Stored items
*** Block opens ***

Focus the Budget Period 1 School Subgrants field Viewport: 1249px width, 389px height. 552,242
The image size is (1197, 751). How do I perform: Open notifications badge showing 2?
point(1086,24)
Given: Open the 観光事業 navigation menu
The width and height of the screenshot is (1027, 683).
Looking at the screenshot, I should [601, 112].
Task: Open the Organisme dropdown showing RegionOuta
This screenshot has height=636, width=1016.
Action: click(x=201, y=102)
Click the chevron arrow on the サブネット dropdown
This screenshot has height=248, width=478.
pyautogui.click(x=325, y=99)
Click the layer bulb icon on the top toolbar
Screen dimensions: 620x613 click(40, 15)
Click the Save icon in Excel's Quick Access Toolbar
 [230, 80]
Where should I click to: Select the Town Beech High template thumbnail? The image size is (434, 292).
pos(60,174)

*** Block closes ***

### INSTRUCTIONS TO FOLLOW:
Each line, starting with the one containing "Task: Open the" and ending with the last line of the records above, should be reproduced exactly.

### EXERCISE RESULT:
Task: Open the Organisme dropdown showing RegionOuta
This screenshot has height=636, width=1016.
Action: click(x=201, y=102)
Click the chevron arrow on the サブネット dropdown
This screenshot has height=248, width=478.
pyautogui.click(x=325, y=99)
Click the layer bulb icon on the top toolbar
Screen dimensions: 620x613 click(40, 15)
Click the Save icon in Excel's Quick Access Toolbar
 [230, 80]
Where should I click to: Select the Town Beech High template thumbnail? The image size is (434, 292).
pos(60,174)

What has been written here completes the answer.